Devlin was astonished by this answer. As a mathematician, he had long been familiar with the Two Children Problem and its answer of 1/3. “Knowing the birth day is a Tuesday may (and does) make a difference, but it surely cannot make much of a difference, right?” he wrote in his blog, Devlin’s Angle. “Wrong.” After all, 13/27 is far closer to 1/2 than 1/3.

So why does intuition seem to lead us so astray? Both the intuitive and the mathematically informed guesses are wrong. Are human brains just badly wired for computing probabilities?

Not so fast, says probabilist Yuval Peres of Microsoft Research. That naïve answer of 1/2? In real life, he says, that will usually be the most reasonable one.

Everything depends, he points out, on why I decided to tell you about the Tuesday-birthday-boy. If I specifically selected him because he was a boy born on Tuesday (and if I would have kept quiet had neither of my children qualified), then the 13/27 probability is correct. But if I randomly chose one of my two children to describe and then reported the child’s sex and birthday, and he just happened to be a boy born on Tuesday, then intuition prevails: The probability that the other child will be a boy will indeed be 1/2. The child’s sex and birthday are just information offered after the selection is made, which doesn’t affect the probability in the slightest.

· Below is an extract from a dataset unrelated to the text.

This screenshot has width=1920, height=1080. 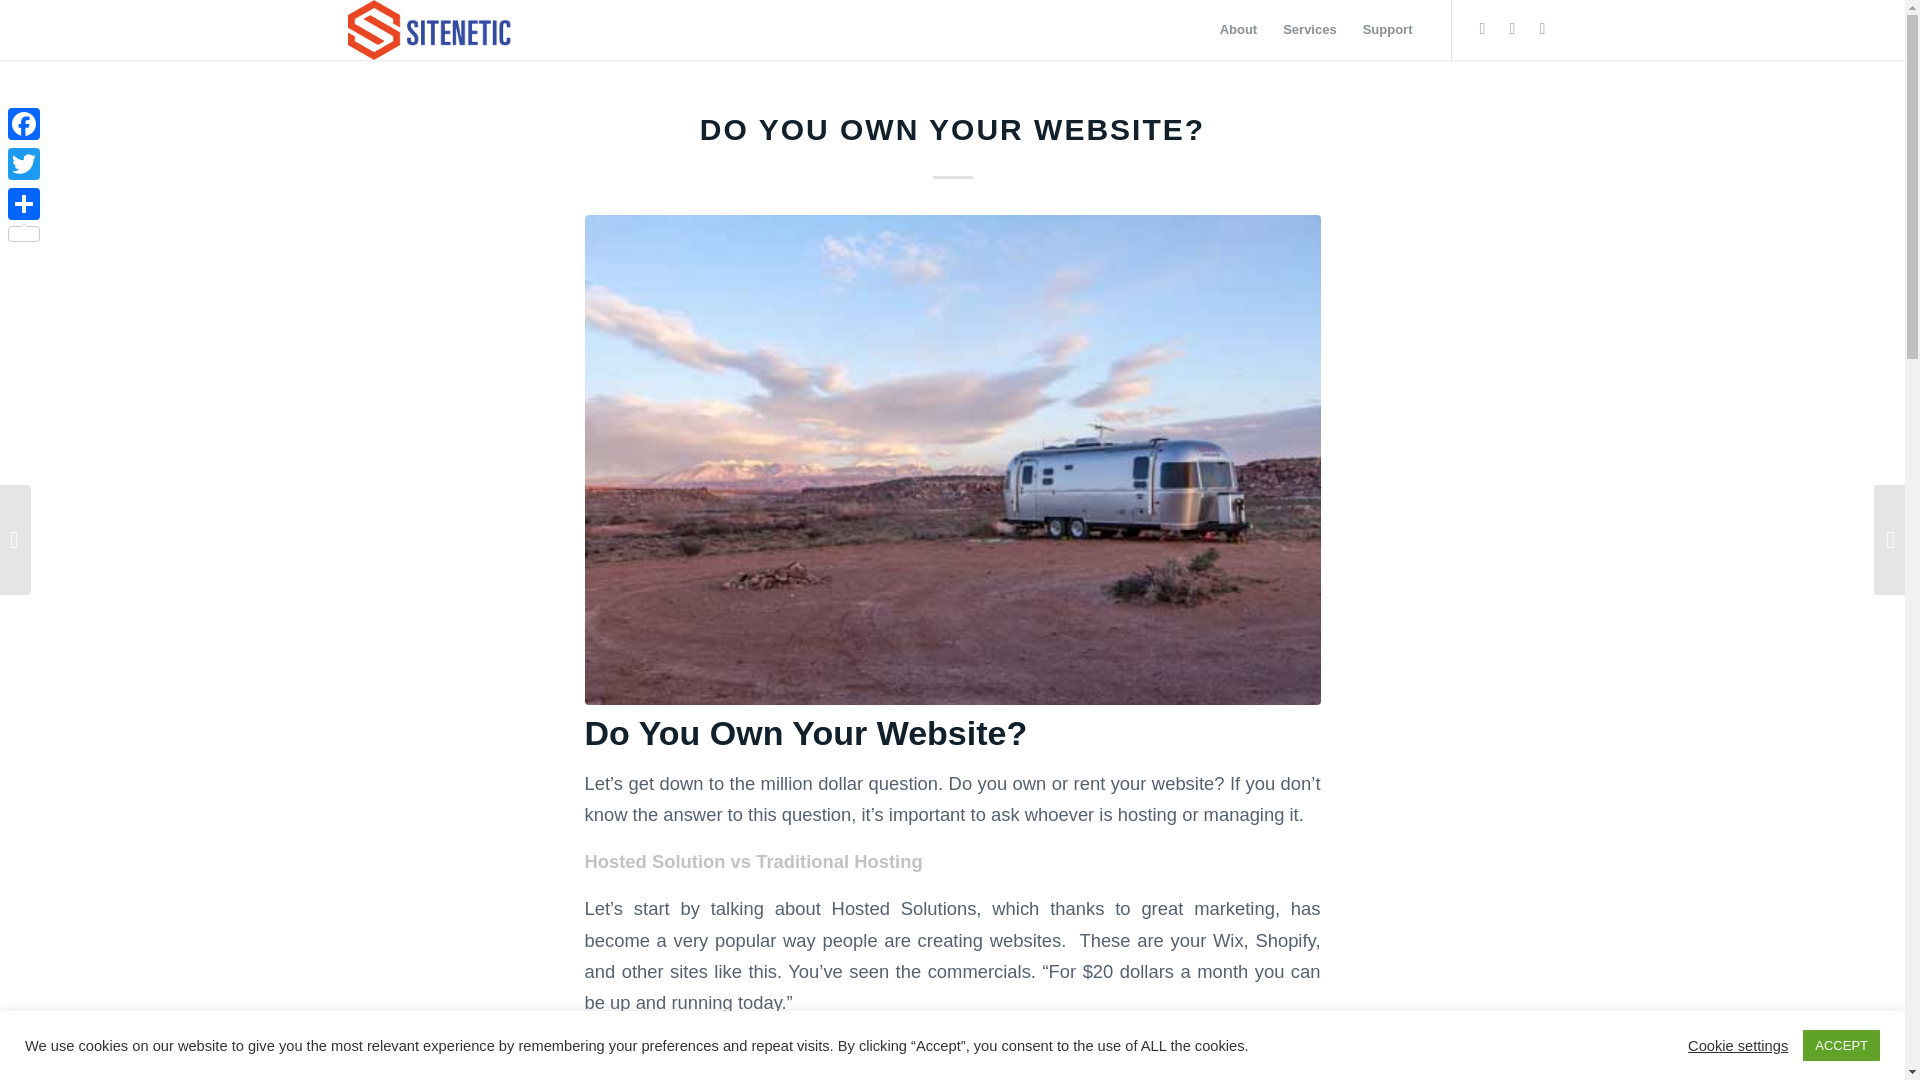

Gardner himself tripped up on his simpler Two Children Problem. Initially, he gave the answer as 1/3, but he later realized that the problem is ambiguous in the same way that Peres argues that the Tuesday Birthday Problem is. Suppose that you already knew that Mr. Smith had two children, and then you meet him on the street with a boy he introduces as his son. In that case, the probability the other child is a son would be 1/2, just as intuition suggests. On the other hand, suppose that you are looking for a male beagle puppy. You want a puppy that has been raised with a sibling for good socialization but you are afraid it will be hard to select just a single puppy from a large litter. So you find a breeder who has exactly two pups and call to confirm that at least one is male. Then the probability that the other is male is 1/3.

In the scenario of Mr. Smith, you’re randomly selecting a child from his two children and then noticing his sex. In the puppy scenario, you’re randomly selecting a two-puppy family with at least one male.

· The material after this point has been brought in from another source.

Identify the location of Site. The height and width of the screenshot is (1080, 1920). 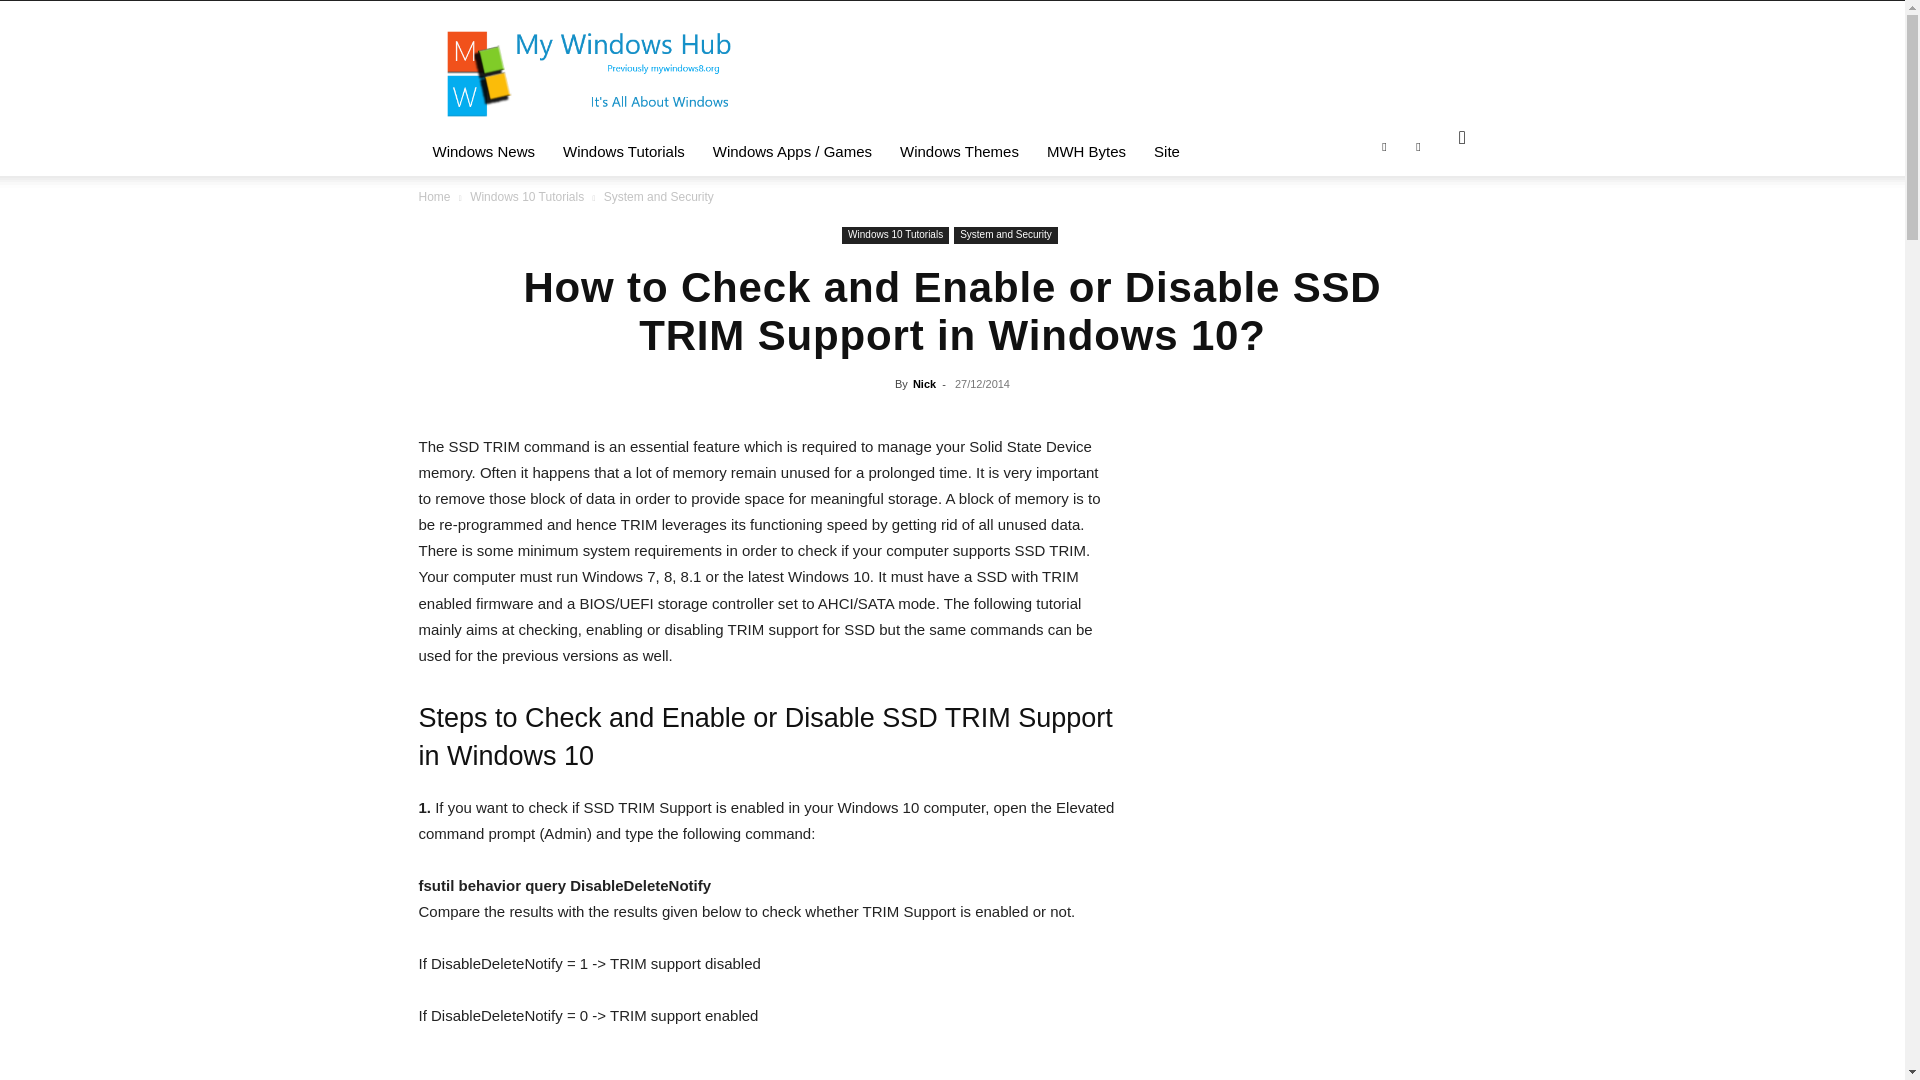
(1167, 152).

The remarkable thing that Foshee’s variation points out is that any piece of information that affects the selection will also affect the probability. If, for example, you selected a family at random among those with two kids, one of whom is a boy who plays the ukulele and wants to become a dancer, the ukulele-playing and dancing ambitions would affect the probabilities about the sex of his sibling.

Peres says that we shouldn’t despair about our probabilistic intuition, as long as we apply it to familiar situations. The difficulty of these problems is rooted in their artificiality: In real life, we almost always know why the information was selected, whereas these problems have been devised to eliminate that knowledge. “The intuition develops,” he points out, “to handle situations that actually occur.”

Still, Gardner’s initial overly narrow interpretation warns of the dangers of over-hasty analysis of probability questions — and shows the wonder that can come from them.